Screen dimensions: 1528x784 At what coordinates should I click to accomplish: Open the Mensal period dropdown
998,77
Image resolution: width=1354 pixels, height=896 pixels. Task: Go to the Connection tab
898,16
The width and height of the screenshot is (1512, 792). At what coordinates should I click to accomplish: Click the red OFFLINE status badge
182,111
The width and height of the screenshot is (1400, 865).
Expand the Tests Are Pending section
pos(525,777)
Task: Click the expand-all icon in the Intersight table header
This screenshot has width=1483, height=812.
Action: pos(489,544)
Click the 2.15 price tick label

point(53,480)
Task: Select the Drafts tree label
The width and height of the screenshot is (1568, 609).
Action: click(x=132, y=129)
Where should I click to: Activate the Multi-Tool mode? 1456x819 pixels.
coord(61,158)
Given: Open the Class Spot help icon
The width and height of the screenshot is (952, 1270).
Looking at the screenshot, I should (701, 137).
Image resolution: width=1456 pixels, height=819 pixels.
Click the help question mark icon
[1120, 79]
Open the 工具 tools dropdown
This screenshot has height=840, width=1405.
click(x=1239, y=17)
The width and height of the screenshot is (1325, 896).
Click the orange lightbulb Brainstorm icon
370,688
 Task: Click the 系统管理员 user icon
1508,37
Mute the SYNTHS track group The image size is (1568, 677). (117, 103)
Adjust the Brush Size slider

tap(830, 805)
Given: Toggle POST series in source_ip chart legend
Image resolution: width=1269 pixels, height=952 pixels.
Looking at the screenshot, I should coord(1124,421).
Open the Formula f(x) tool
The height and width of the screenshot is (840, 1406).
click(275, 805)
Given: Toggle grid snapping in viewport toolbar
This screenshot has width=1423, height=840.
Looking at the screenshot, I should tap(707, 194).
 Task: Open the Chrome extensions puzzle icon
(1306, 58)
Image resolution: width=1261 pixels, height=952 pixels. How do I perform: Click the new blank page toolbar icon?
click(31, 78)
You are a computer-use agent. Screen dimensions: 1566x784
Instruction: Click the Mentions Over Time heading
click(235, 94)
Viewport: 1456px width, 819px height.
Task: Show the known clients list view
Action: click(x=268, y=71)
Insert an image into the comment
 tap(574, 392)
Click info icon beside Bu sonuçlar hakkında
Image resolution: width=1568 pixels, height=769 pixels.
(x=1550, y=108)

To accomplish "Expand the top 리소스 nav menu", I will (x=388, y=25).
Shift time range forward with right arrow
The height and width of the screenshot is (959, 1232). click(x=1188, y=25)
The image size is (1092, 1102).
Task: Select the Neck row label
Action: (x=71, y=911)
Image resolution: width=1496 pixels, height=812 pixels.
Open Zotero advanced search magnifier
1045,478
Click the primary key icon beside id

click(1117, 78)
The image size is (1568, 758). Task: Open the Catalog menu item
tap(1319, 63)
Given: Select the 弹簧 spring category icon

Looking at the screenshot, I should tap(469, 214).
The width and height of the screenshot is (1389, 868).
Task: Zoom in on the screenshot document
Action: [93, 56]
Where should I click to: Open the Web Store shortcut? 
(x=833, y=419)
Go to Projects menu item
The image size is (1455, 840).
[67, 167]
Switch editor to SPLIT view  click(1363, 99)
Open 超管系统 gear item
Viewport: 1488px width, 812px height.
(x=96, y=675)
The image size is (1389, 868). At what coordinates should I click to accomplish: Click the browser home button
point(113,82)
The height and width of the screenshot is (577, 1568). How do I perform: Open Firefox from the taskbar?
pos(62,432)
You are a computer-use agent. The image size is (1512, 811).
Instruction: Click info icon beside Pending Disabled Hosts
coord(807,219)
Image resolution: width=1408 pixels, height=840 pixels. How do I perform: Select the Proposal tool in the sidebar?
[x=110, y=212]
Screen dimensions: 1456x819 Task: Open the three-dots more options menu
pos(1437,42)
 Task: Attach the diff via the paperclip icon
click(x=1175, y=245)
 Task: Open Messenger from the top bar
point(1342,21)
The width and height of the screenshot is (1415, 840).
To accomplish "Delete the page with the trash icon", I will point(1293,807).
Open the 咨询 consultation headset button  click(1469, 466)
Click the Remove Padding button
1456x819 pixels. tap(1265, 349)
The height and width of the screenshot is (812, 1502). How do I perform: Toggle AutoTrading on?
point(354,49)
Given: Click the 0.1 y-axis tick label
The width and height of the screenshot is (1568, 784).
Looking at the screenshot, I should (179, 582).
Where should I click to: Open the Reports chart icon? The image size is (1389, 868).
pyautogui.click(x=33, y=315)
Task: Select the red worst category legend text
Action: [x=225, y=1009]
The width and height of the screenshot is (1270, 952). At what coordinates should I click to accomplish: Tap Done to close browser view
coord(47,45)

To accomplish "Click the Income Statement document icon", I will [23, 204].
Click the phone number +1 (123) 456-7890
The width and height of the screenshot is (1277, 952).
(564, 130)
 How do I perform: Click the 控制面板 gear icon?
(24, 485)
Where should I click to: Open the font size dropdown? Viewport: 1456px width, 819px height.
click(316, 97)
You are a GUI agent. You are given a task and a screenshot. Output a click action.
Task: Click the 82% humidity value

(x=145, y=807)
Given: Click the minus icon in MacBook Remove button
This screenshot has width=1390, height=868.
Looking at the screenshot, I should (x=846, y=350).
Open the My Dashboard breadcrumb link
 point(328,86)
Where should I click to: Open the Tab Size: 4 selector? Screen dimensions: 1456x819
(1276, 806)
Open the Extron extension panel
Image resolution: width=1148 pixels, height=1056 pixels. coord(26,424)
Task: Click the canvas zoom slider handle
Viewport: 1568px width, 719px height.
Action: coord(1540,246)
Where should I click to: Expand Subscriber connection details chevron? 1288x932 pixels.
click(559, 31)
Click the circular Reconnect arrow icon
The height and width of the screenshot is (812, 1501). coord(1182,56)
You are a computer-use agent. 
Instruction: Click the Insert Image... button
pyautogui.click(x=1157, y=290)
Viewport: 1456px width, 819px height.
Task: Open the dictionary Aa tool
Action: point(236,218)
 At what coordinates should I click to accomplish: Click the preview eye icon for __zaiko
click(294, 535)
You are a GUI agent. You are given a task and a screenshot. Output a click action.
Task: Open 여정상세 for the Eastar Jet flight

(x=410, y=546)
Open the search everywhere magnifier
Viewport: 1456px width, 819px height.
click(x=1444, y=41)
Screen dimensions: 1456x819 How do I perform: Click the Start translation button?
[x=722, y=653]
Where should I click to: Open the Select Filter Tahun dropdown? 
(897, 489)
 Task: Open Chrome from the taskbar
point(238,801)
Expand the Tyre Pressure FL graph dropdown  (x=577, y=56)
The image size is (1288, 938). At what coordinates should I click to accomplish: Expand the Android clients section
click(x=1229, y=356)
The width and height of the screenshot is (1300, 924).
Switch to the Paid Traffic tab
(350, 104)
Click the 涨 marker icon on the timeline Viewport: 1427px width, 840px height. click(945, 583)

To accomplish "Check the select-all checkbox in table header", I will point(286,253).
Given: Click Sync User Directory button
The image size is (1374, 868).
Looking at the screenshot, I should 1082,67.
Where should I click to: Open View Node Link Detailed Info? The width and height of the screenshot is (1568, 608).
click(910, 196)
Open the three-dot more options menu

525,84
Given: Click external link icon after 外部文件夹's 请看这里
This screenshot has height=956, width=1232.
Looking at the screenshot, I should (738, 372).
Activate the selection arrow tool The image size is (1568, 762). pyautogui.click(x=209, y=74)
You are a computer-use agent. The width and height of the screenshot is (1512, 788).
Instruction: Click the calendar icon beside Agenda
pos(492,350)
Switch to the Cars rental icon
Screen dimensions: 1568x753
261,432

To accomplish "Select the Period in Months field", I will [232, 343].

________________________________________

Task to complete =>
Write out every entry once more, precisely as it stands.

Result =>
Screen dimensions: 1528x784 At what coordinates should I click to accomplish: Open the Mensal period dropdown
998,77
Image resolution: width=1354 pixels, height=896 pixels. Task: Go to the Connection tab
898,16
The width and height of the screenshot is (1512, 792). At what coordinates should I click to accomplish: Click the red OFFLINE status badge
182,111
The width and height of the screenshot is (1400, 865).
Expand the Tests Are Pending section
pos(525,777)
Task: Click the expand-all icon in the Intersight table header
This screenshot has width=1483, height=812.
Action: pos(489,544)
Click the 2.15 price tick label

point(53,480)
Task: Select the Drafts tree label
The width and height of the screenshot is (1568, 609).
Action: click(x=132, y=129)
Where should I click to: Activate the Multi-Tool mode? 1456x819 pixels.
coord(61,158)
Given: Open the Class Spot help icon
The width and height of the screenshot is (952, 1270).
Looking at the screenshot, I should (701, 137).
Image resolution: width=1456 pixels, height=819 pixels.
Click the help question mark icon
[1120, 79]
Open the 工具 tools dropdown
This screenshot has height=840, width=1405.
click(x=1239, y=17)
The width and height of the screenshot is (1325, 896).
Click the orange lightbulb Brainstorm icon
370,688
 Task: Click the 系统管理员 user icon
1508,37
Mute the SYNTHS track group The image size is (1568, 677). (117, 103)
Adjust the Brush Size slider

tap(830, 805)
Given: Toggle POST series in source_ip chart legend
Image resolution: width=1269 pixels, height=952 pixels.
Looking at the screenshot, I should coord(1124,421).
Open the Formula f(x) tool
The height and width of the screenshot is (840, 1406).
click(275, 805)
Given: Toggle grid snapping in viewport toolbar
This screenshot has width=1423, height=840.
Looking at the screenshot, I should tap(707, 194).
 Task: Open the Chrome extensions puzzle icon
(1306, 58)
Image resolution: width=1261 pixels, height=952 pixels. How do I perform: Click the new blank page toolbar icon?
click(31, 78)
You are a computer-use agent. Screen dimensions: 1566x784
Instruction: Click the Mentions Over Time heading
click(235, 94)
Viewport: 1456px width, 819px height.
Task: Show the known clients list view
Action: click(x=268, y=71)
Insert an image into the comment
 tap(574, 392)
Click info icon beside Bu sonuçlar hakkında
Image resolution: width=1568 pixels, height=769 pixels.
(x=1550, y=108)

To accomplish "Expand the top 리소스 nav menu", I will (x=388, y=25).
Shift time range forward with right arrow
The height and width of the screenshot is (959, 1232). click(x=1188, y=25)
The image size is (1092, 1102).
Task: Select the Neck row label
Action: (x=71, y=911)
Image resolution: width=1496 pixels, height=812 pixels.
Open Zotero advanced search magnifier
1045,478
Click the primary key icon beside id

click(1117, 78)
The image size is (1568, 758). Task: Open the Catalog menu item
tap(1319, 63)
Given: Select the 弹簧 spring category icon

Looking at the screenshot, I should tap(469, 214).
The width and height of the screenshot is (1389, 868).
Task: Zoom in on the screenshot document
Action: [93, 56]
Where should I click to: Open the Web Store shortcut? 
(x=833, y=419)
Go to Projects menu item
The image size is (1455, 840).
[67, 167]
Switch editor to SPLIT view  click(1363, 99)
Open 超管系统 gear item
Viewport: 1488px width, 812px height.
(x=96, y=675)
The image size is (1389, 868). At what coordinates should I click to accomplish: Click the browser home button
point(113,82)
The height and width of the screenshot is (577, 1568). How do I perform: Open Firefox from the taskbar?
pos(62,432)
You are a computer-use agent. The image size is (1512, 811).
Instruction: Click info icon beside Pending Disabled Hosts
coord(807,219)
Image resolution: width=1408 pixels, height=840 pixels. How do I perform: Select the Proposal tool in the sidebar?
[x=110, y=212]
Screen dimensions: 1456x819 Task: Open the three-dots more options menu
pos(1437,42)
 Task: Attach the diff via the paperclip icon
click(x=1175, y=245)
 Task: Open Messenger from the top bar
point(1342,21)
The width and height of the screenshot is (1415, 840).
To accomplish "Delete the page with the trash icon", I will point(1293,807).
Open the 咨询 consultation headset button  click(1469, 466)
Click the Remove Padding button
1456x819 pixels. tap(1265, 349)
The height and width of the screenshot is (812, 1502). How do I perform: Toggle AutoTrading on?
point(354,49)
Given: Click the 0.1 y-axis tick label
The width and height of the screenshot is (1568, 784).
Looking at the screenshot, I should (179, 582).
Where should I click to: Open the Reports chart icon? The image size is (1389, 868).
pyautogui.click(x=33, y=315)
Task: Select the red worst category legend text
Action: [x=225, y=1009]
The width and height of the screenshot is (1270, 952). At what coordinates should I click to accomplish: Tap Done to close browser view
coord(47,45)

To accomplish "Click the Income Statement document icon", I will [23, 204].
Click the phone number +1 (123) 456-7890
The width and height of the screenshot is (1277, 952).
(564, 130)
 How do I perform: Click the 控制面板 gear icon?
(24, 485)
Where should I click to: Open the font size dropdown? Viewport: 1456px width, 819px height.
click(316, 97)
You are a GUI agent. You are given a task and a screenshot. Output a click action.
Task: Click the 82% humidity value

(x=145, y=807)
Given: Click the minus icon in MacBook Remove button
This screenshot has width=1390, height=868.
Looking at the screenshot, I should (x=846, y=350).
Open the My Dashboard breadcrumb link
 point(328,86)
Where should I click to: Open the Tab Size: 4 selector? Screen dimensions: 1456x819
(1276, 806)
Open the Extron extension panel
Image resolution: width=1148 pixels, height=1056 pixels. coord(26,424)
Task: Click the canvas zoom slider handle
Viewport: 1568px width, 719px height.
Action: coord(1540,246)
Where should I click to: Expand Subscriber connection details chevron? 1288x932 pixels.
click(559, 31)
Click the circular Reconnect arrow icon
The height and width of the screenshot is (812, 1501). coord(1182,56)
You are a computer-use agent. 
Instruction: Click the Insert Image... button
pyautogui.click(x=1157, y=290)
Viewport: 1456px width, 819px height.
Task: Open the dictionary Aa tool
Action: point(236,218)
 At what coordinates should I click to accomplish: Click the preview eye icon for __zaiko
click(294, 535)
You are a GUI agent. You are given a task and a screenshot. Output a click action.
Task: Open 여정상세 for the Eastar Jet flight

(x=410, y=546)
Open the search everywhere magnifier
Viewport: 1456px width, 819px height.
click(x=1444, y=41)
Screen dimensions: 1456x819 How do I perform: Click the Start translation button?
[x=722, y=653]
Where should I click to: Open the Select Filter Tahun dropdown? 
(897, 489)
 Task: Open Chrome from the taskbar
point(238,801)
Expand the Tyre Pressure FL graph dropdown  (x=577, y=56)
The image size is (1288, 938). At what coordinates should I click to accomplish: Expand the Android clients section
click(x=1229, y=356)
The width and height of the screenshot is (1300, 924).
Switch to the Paid Traffic tab
(350, 104)
Click the 涨 marker icon on the timeline Viewport: 1427px width, 840px height. click(945, 583)

To accomplish "Check the select-all checkbox in table header", I will point(286,253).
Given: Click Sync User Directory button
The image size is (1374, 868).
Looking at the screenshot, I should 1082,67.
Where should I click to: Open View Node Link Detailed Info? The width and height of the screenshot is (1568, 608).
click(910, 196)
Open the three-dot more options menu

525,84
Given: Click external link icon after 外部文件夹's 请看这里
This screenshot has height=956, width=1232.
Looking at the screenshot, I should (738, 372).
Activate the selection arrow tool The image size is (1568, 762). pyautogui.click(x=209, y=74)
You are a computer-use agent. The width and height of the screenshot is (1512, 788).
Instruction: Click the calendar icon beside Agenda
pos(492,350)
Switch to the Cars rental icon
Screen dimensions: 1568x753
261,432

To accomplish "Select the Period in Months field", I will [232, 343].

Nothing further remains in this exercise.